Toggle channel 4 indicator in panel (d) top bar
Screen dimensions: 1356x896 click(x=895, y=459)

━━━

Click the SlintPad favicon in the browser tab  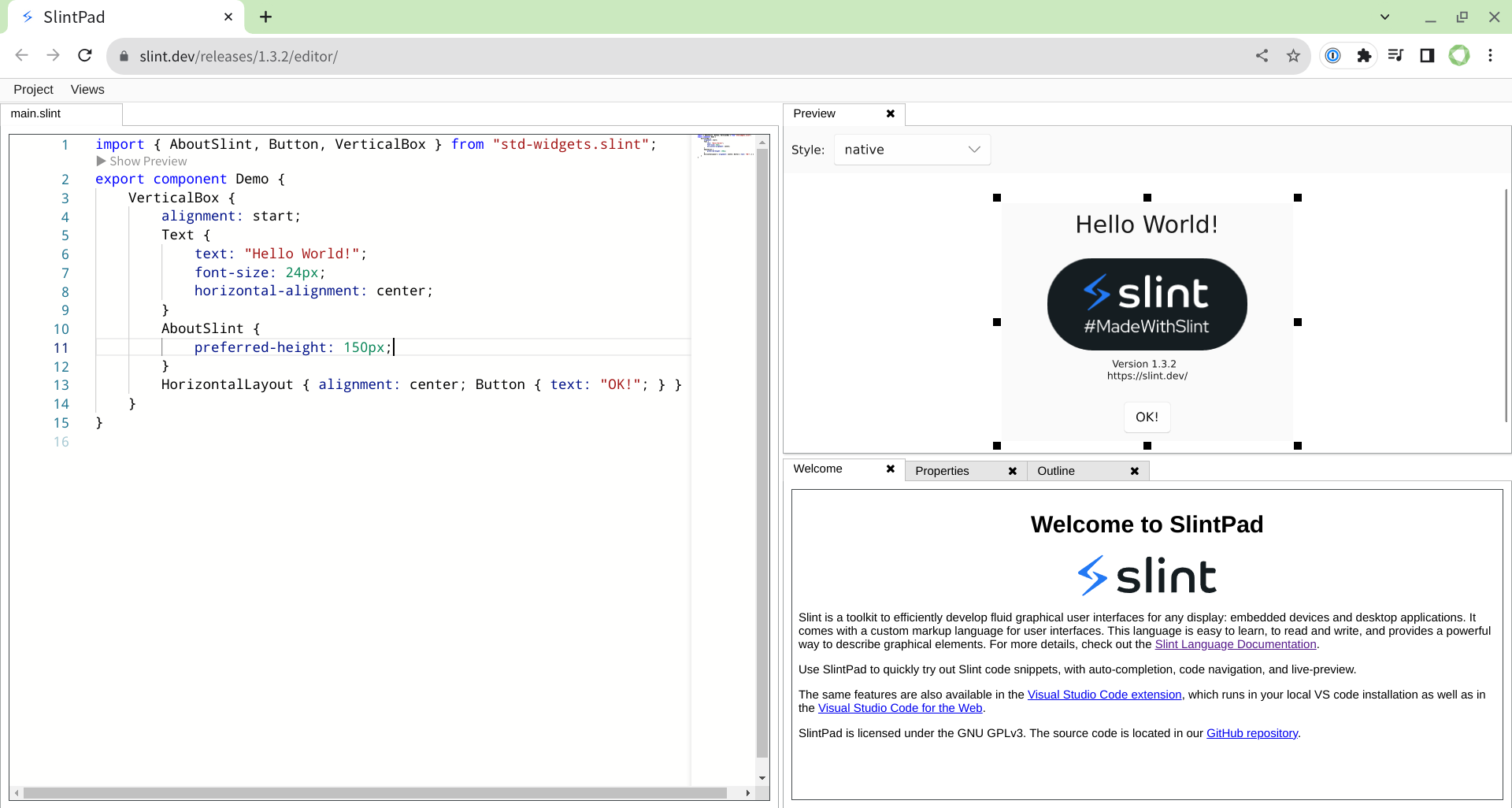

━━━

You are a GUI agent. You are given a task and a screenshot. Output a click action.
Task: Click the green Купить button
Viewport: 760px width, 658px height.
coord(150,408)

━━━

> [The request]:
Set down, unchanged, the material from the line containing "You are a GUI" up to and including the line containing "coord(150,408)".

> [Response for this exercise]:
You are a GUI agent. You are given a task and a screenshot. Output a click action.
Task: Click the green Купить button
Viewport: 760px width, 658px height.
coord(150,408)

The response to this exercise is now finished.